11.E il suo padrone, rispondendo, gli disse: Servo malvagio ed infingardo, tu sapevi ch’io mieto dove non ho seminato e raccolgo dove non ho sparso;

Ormai il padrone ha sentito e visto parecchio, si è trattenuto più del doppio del tempo che aveva speso con gli altri due servi, quindi, levatosi in piedi, con lo sguardo truce e l’indice puntato, esclama il suo rammarico. Lo chiama malvagio, bugiardo, simulatore, pigro, e già con questi epiteti sarebbe dovuto morire all’istante, ed invece resta in piedi ed indietreggia di qualche passo, ascoltando il resto dal suo padrone.
Or bene, se il servo conosceva la potenza del suo padrone, perché non si è dato da fare per far fruttare il talento affidatogli? Infatti, la potenza del suo padrone gli avrebbe spalancato molte porte, in quanto era temuto nella sua città, quindi perché non si è fidato della sua grandezza e del suo onore nel popolo.
M’incuriosisce il … “tu sapevi”; quasi certamente questo padrone era come un boss nella città, temuto da tutti e rispettato da tutti, quindi questo poveraccio di servitore si trovò, nel suo spavento, ad accettare il male minore, ovvero a conservare il talento. Tutti i torti non aveva! Come poteva essere partecipe di una così potente fama, in parte anche tiranna, se anche gli altri due servitori, più scaltri certamente, erano mossi da timore più che da un brillante entusiasmo!
A questo punto il servo non poteva dire e fare nulla, e neanche se avesse avuto alle sue spalle mille chilometri gli sarebbero bastati per correrli tutti. Muto di fronte a questi epiteti il servo si appresta a cambiare condizione sia sociale che morale.
Anche questo versetto ha uno sviluppo solo e soltanto per conto di DIO.
Difatti solo Dio è conosciuto e temuto per la sua giustizia, solo Lui ha in sé questa certezza e questo vanto, ed allora diciamo che questo passaggio è esclusivamente nostro e ci deve indurre a considerare che il Signore che noi serviamo è il Dio delle cose impossibili e che nessuna scusa è plausibile presso di lui. Quindi non ci venga mai in mente di trovare scusanti d’alcun genere, muoviamoci a far fruttare il suo talento, a guardare i compiti grandi o piccoli che ci affida in ogni istante della nostra vita, ad avere poche parole ma buone e di non essere tremanti dinanzi al suo cospetto, ma fieri del compito da noi svolto.

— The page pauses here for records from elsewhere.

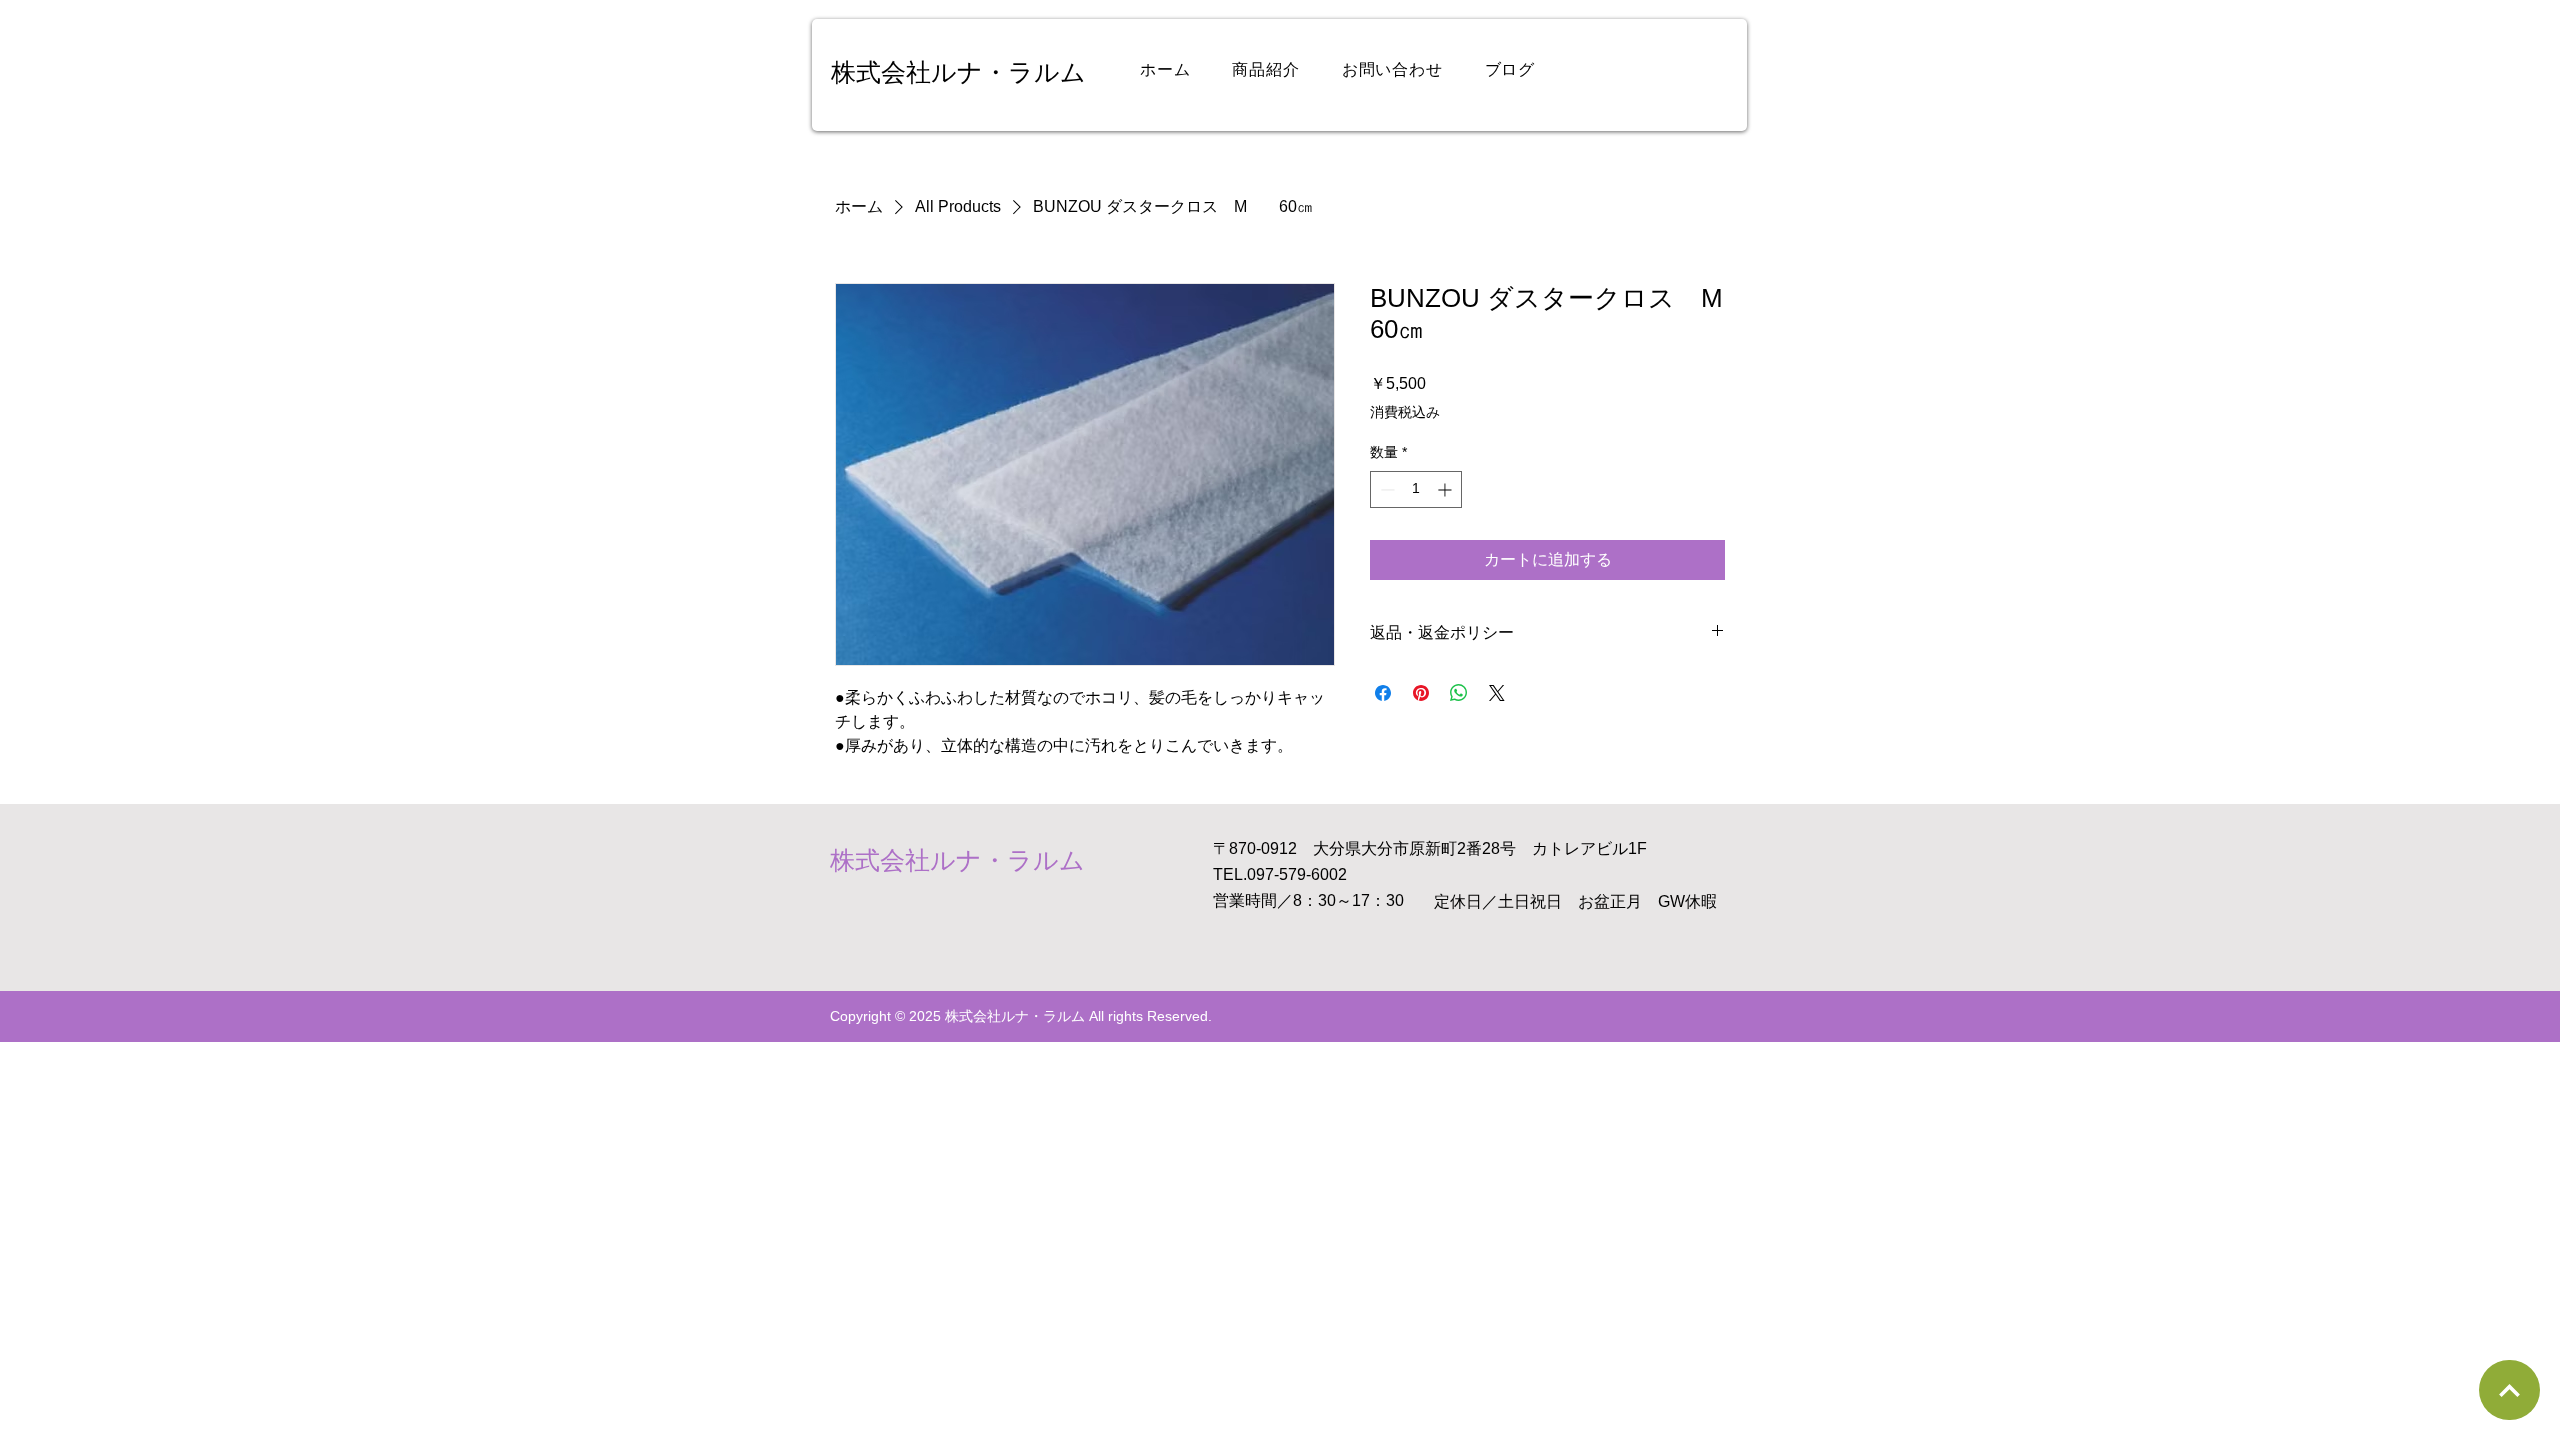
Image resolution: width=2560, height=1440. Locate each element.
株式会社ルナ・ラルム (958, 72)
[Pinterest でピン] (1421, 693)
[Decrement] (1385, 489)
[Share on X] (1497, 693)
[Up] (2509, 1390)
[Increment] (1446, 489)
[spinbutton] (1416, 489)
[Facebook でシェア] (1383, 693)
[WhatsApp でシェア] (1459, 693)
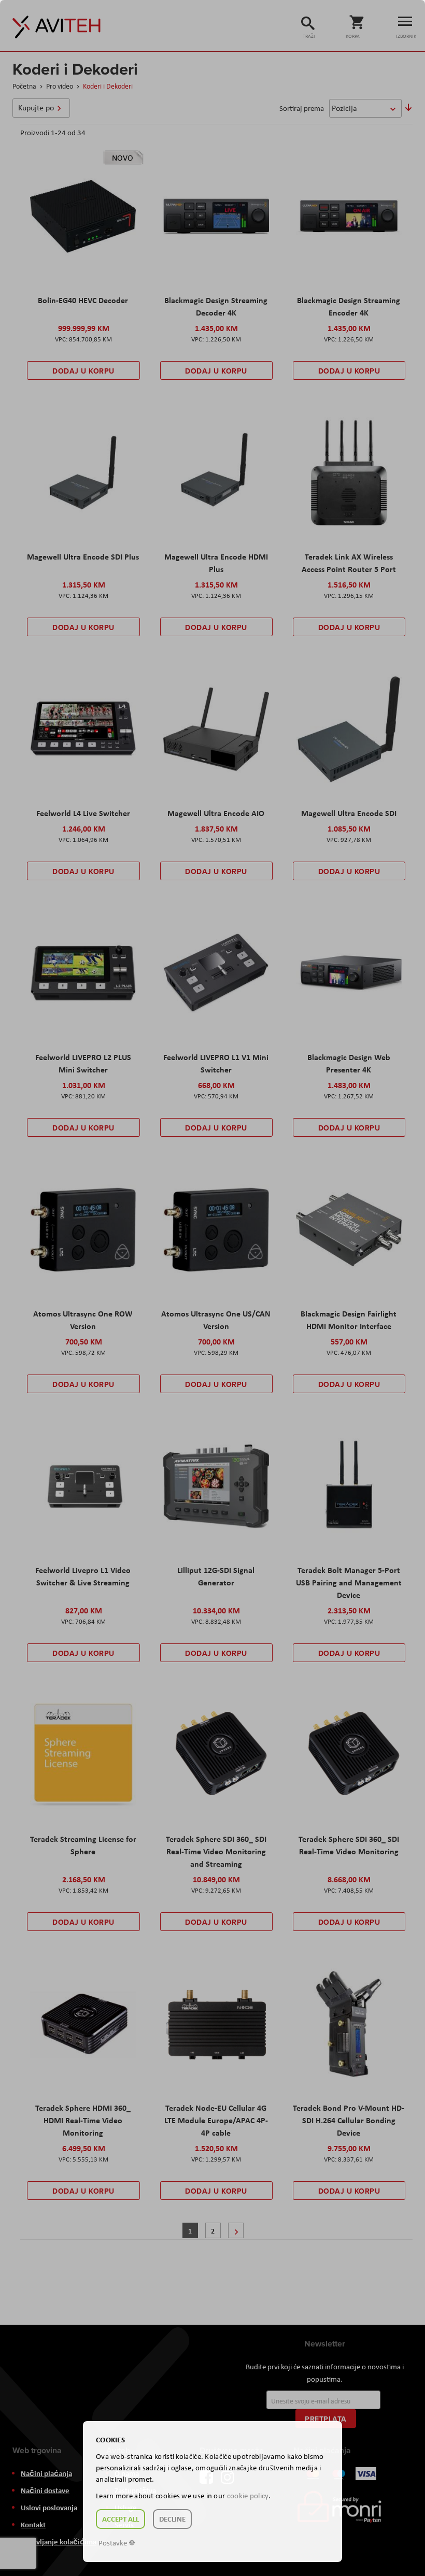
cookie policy (247, 2496)
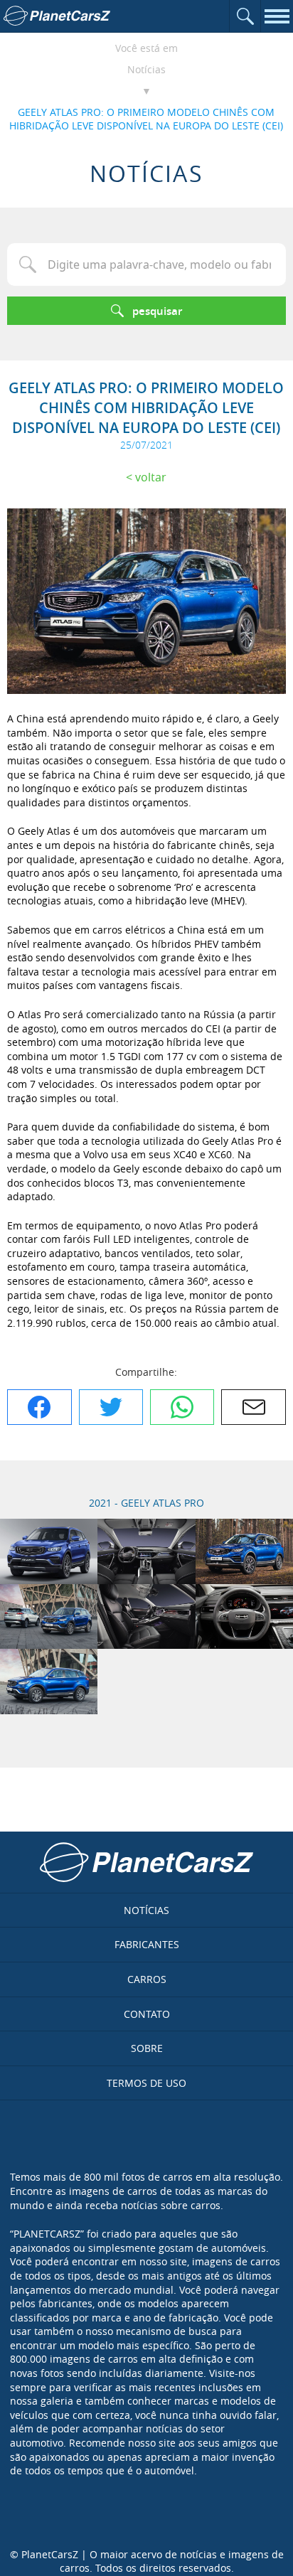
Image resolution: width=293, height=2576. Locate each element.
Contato (147, 2014)
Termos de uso (146, 2083)
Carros (146, 1979)
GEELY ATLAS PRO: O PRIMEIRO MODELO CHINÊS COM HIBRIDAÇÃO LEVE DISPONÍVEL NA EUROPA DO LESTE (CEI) (146, 119)
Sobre (147, 2048)
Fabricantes (146, 1944)
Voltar (150, 477)
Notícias (146, 69)
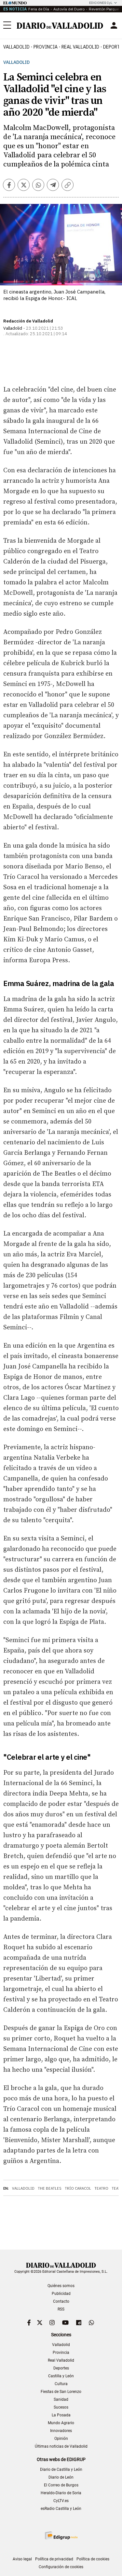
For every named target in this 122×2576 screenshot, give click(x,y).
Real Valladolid (80, 47)
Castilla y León (61, 2376)
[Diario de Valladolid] (60, 25)
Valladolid (16, 47)
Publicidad (61, 2293)
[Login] (114, 25)
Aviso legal (22, 2559)
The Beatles (49, 2188)
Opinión (61, 2438)
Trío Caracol (78, 2188)
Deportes (61, 2368)
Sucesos (61, 2407)
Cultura (61, 2384)
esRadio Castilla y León (61, 2508)
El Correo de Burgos (61, 2485)
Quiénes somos (61, 2285)
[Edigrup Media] (61, 2535)
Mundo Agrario (61, 2423)
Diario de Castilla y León (61, 2469)
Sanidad (61, 2399)
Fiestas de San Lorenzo (61, 2391)
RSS (61, 2309)
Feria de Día (38, 9)
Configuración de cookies (61, 2567)
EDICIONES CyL (100, 3)
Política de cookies (92, 2559)
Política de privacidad (54, 2559)
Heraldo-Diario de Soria (61, 2493)
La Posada (61, 2415)
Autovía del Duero (69, 9)
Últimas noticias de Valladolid (61, 2446)
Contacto (61, 2301)
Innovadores (61, 2430)
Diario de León (61, 2477)
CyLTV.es (61, 2500)
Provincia (46, 47)
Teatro (101, 2188)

12. dovevi dunque portare il mio danaro dai banchieri; e al mio ritorno, avrei ritirato il mio con interesse.

In questo versetto si evince la grandezza da BOSS del padrone, difatti diversamente dal comportamento dei due precedenti servitori, con questo il padrone adopera un linguaggio più diretto. Ripete per ben due volte “mio” e per la prima volta indica il luogo in cui doveva portare quel benedetto talento, in banca. Allora, mi chiedo, perché prima di partire non lo ha consigliato? Quindi suppongo che i primi due erano a conoscenza del luogo dove riporre i talenti, mentre il terzo non sapeva nulla.
Ed allora spezziamo una lancia a favore del 3° servitore dicendo che, pur non essendo stato coraggioso nell’investire, non è stato neanche opportunista nel volersi trattenere per conto suo il talento; forse il padrone avrebbe dovuto essere più mite nei suoi confronti ed educarlo per la prossima volta.
Gesù quando raccontava la parabola dei talenti era già reduce da un’altra parabola, quelle delle vergini, e quindi l’uditorio non avendo capito nulla della prima, ecco che il Signore calca la mano con la seconda. Nel commentarla ho usato un dialogo investigativo, ma certamente Gesù voleva alludere che, non si possono conservare i DONI di DIO, ma bisogna farli fruttare ad ogni costo, bisogna avere acume, intelligenza e cercare di allargare la SUA benevolenza.
I talenti di DIO sono contagiosi, in altre parole incuriosiscono gli altri, spingono il prossimo a visitare chi li ha, perché chi li possiede ha una marcia in più nella vita. È figlio di DIO e non è una cosa da poco, questo deve spingere chi lo è ad impegnarsi a far fruttare tutti i doni ricevuti a costo di consumare la propria vita per questo scopo.
La figura delle banche e degli interessi, è un episodio solo temporale in questa parabola, si potrebbero trovare delle analogie, ma non è il caso.
Lo spirito di DIO è quello che rende efficace la sua parola e fa sì che ciò che promette non resterà senza effetto, e che nulla deve restare fermo ed inerte, tutto deve muoversi, deve contagiare perché la sua parola VIVE e deve vivere in tutti.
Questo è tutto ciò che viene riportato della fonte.